Task statement: Please report each line of the data below that contains "field".

Dataset entries
++++++++++++++++++++

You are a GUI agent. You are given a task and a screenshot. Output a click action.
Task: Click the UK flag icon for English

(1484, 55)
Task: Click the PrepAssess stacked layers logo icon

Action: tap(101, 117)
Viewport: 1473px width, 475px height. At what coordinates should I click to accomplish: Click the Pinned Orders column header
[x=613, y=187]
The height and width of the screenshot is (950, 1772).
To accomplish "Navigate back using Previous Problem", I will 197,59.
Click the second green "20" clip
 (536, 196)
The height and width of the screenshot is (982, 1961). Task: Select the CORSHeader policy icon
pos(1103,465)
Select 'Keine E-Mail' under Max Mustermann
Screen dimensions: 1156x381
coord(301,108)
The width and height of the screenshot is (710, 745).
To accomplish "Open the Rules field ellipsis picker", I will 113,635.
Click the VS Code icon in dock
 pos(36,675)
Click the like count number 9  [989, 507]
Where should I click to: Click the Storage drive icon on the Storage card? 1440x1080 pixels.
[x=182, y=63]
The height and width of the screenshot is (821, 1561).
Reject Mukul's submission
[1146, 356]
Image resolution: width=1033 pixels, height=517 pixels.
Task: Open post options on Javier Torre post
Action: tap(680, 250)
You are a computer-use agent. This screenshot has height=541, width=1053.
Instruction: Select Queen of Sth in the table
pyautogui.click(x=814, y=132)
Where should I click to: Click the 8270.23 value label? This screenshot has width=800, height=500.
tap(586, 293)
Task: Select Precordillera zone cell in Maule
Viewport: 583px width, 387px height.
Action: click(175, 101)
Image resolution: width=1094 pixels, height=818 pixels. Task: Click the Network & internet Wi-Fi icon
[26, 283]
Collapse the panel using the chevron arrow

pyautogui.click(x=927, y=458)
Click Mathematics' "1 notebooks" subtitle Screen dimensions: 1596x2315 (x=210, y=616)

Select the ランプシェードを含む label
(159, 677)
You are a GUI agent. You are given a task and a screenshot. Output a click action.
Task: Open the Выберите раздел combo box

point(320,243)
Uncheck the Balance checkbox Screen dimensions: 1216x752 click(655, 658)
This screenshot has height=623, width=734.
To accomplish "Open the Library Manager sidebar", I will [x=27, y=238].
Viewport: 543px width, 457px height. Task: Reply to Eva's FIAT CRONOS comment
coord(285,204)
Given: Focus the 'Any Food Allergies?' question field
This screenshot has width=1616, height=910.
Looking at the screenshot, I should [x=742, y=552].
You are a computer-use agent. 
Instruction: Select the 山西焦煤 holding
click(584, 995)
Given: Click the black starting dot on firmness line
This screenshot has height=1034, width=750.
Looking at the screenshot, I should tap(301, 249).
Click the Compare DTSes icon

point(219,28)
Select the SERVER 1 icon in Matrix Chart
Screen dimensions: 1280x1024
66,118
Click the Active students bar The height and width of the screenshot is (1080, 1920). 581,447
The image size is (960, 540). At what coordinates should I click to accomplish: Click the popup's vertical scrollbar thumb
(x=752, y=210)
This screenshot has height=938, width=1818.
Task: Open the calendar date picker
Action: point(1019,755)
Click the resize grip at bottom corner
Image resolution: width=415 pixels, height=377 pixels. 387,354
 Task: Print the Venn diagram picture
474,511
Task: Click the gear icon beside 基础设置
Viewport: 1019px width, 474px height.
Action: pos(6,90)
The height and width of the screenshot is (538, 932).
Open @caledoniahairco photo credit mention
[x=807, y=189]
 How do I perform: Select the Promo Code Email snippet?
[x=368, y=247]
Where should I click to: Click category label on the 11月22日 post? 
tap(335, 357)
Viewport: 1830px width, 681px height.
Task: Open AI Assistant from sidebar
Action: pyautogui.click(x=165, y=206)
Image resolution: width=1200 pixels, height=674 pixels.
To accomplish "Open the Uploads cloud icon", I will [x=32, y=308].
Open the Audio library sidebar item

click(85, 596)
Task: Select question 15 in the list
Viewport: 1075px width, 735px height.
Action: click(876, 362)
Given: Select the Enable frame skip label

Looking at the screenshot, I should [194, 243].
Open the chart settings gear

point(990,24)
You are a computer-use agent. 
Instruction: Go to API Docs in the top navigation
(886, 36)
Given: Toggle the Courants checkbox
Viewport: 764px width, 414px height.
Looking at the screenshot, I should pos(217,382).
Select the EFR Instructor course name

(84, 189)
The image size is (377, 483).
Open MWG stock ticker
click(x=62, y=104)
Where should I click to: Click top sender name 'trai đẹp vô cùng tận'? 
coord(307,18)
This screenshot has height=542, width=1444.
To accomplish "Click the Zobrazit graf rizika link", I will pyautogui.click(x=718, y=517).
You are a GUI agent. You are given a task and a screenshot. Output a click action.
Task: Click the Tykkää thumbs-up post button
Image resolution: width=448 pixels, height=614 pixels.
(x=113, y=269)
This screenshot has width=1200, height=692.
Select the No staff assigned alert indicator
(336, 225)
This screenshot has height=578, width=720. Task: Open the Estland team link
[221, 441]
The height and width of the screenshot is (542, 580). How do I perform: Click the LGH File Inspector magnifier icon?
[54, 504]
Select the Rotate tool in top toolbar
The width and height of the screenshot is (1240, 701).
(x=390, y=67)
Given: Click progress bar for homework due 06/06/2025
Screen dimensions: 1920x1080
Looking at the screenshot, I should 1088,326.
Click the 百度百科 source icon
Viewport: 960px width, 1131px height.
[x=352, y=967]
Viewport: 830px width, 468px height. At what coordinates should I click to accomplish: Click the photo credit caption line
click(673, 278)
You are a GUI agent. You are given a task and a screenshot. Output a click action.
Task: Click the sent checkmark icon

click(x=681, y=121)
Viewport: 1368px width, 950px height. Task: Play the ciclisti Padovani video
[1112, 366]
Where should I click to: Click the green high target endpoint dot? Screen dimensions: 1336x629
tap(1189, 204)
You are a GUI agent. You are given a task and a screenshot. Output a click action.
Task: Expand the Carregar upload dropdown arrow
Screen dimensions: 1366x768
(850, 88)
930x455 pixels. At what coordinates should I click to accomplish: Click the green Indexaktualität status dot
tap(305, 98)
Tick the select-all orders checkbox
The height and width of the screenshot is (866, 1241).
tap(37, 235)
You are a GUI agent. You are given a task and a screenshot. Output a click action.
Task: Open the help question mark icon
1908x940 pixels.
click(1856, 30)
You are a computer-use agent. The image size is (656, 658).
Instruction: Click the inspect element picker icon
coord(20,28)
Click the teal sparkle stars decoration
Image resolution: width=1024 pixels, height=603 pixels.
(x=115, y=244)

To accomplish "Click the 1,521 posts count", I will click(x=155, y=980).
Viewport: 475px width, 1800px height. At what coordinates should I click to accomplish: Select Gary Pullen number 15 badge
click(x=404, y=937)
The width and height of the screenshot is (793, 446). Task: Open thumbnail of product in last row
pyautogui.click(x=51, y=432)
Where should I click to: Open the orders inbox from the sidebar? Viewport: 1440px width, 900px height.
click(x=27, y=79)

++++++++++++++++++++

Result of the exercise:
To accomplish "Open the Rules field ellipsis picker", I will 113,635.
Given: Focus the 'Any Food Allergies?' question field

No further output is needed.